Shell to enhance investments at Tabangao terminal
Shell Pilipinas Corp. announced that it would be investing around ₱2 billion to ₱3 billion per year within the next two years to sustain investments at its import facility in Tabangao, Batangas City, as well as develop and upgrade its mobility unit.
During the oil firm’s annual stockholders meeting on Tuesday, May 13, Rey Abilo, Shell’s vice president for finance and executive director, explained that their capital expenditure (CAPEX) strategy would improve their mobility business and their Batangas facility.
“We would continue our disciplined approach in terms of capital spending in the next two years, [from] 2025 to 2026. We will be investing a total CAPEX between ₱2 billion [and] ₱3 billion per year in the next two years, and that will be equally split between our mobility business and our supply chain,” he said.
“[The CAPEX will be used] to build, upgrade, and refresh our mobility stations to continuously provide superior customer service and experience to our customers… At the same time, we will be investing in Tabangao, which is our biggest import terminal,” Abilo added, citing the need to improve the area to boost the company’s cost competitiveness and gain new revenue streams.
Initially a refinery before being repurposed as a terminal in 2021, the Tabangao import facility has a 263-million-liter (ML) storage capacity, which would allow safer and efficient product transfer.
Last August 2020, the refinery shut down after taking a hit from the impact of the COVID-19 pandemic on the oil business. The terminal has since then been redesigned to address the demand for fuel in Metro Manila and beyond.
Outside of import facility investments, Mike Ramolete, vice president of Shell’s mobility business, believes that this year would be more challenging for the oil company, especially as one of its competitors had struck a deal with Saudi Arabian oil gianr Aramco.

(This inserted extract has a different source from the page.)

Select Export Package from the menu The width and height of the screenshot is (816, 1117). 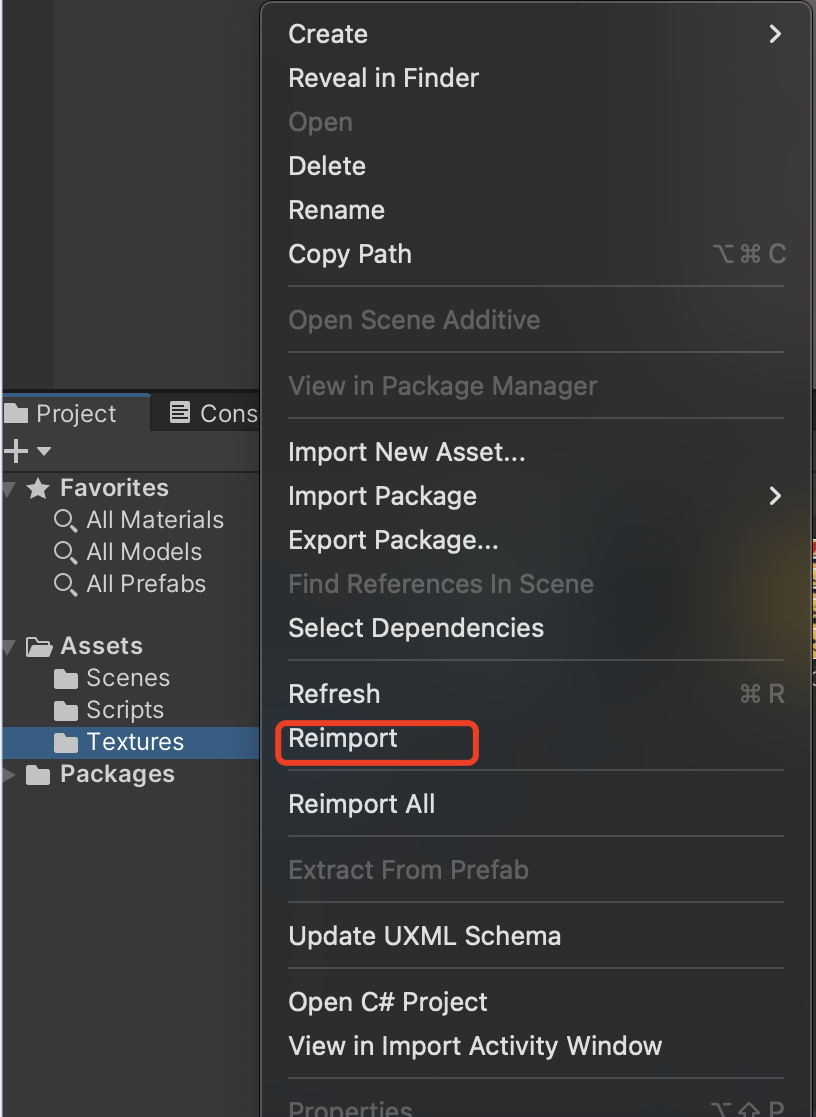(x=393, y=540)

“I cannot comment directly on their partnership, but what it really means is competition continues to be very challenging in our industry. That will obviously give us more things to think about in terms of how to be more competitive with a company like Aramco coming in the country,” he said. “But we will stay the course in terms of trying to defend and grow our business, manage our prices properly where we can afford them, and be more competitive, build new sites.”
According to Ramolete, he believes that there would come a time when oil players would soon consider consolidating with other companies.

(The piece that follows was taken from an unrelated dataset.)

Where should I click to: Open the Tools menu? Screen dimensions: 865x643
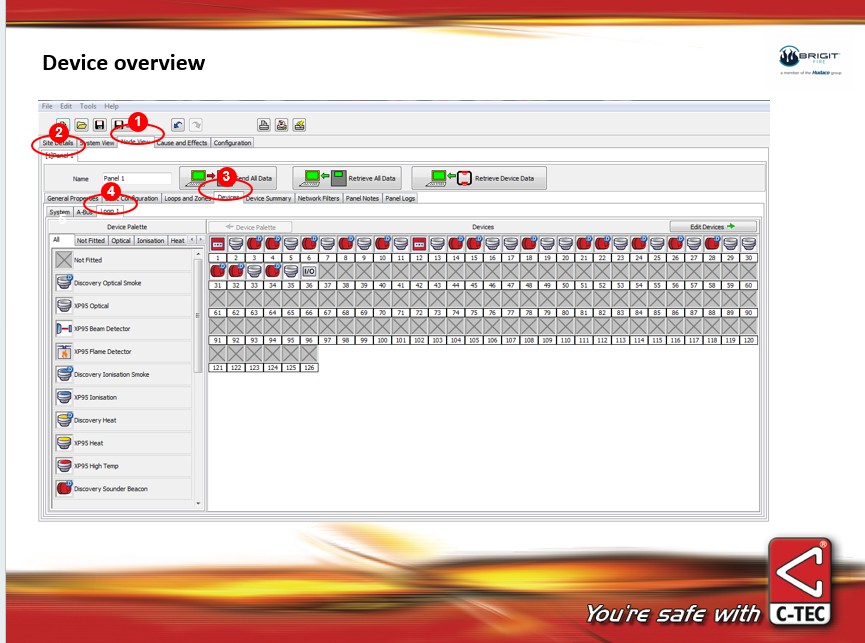coord(88,106)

“This is something we need to watch out but from Shell's point of view, we will see how we can be more competitive in terms of not only growing our top line but reducing our costs.”
Station outlook
As the company continues its growth strategy, Ramolete further shared that they are planning to build more gas stations nationwide, building up to its current number of 1,100 across the country.
“We’re looking into putting up around 15 to 20 new sites… Part of our costs and capital reduction were to hydrate our mobility network to prevent further losses and generate cost savings. The sites [that were closed down] failed to meet the criteria for expected returns.”
In the electric vehicle (EV) charging fleet, Shell continues its momentum as the largest provider of EV charging, integrated in most of its stations, especially in busier, longer roads such as the North and South Luzon expressways (NLEX qnd SLEX).
Lorelie Quiambao Osial, president and chief executive officer of Shell, during her presentation said that the company is moving forward with growth strategies for the oil firm, after it yielded an improvement in its 2024 net income to ₱1.3 billion.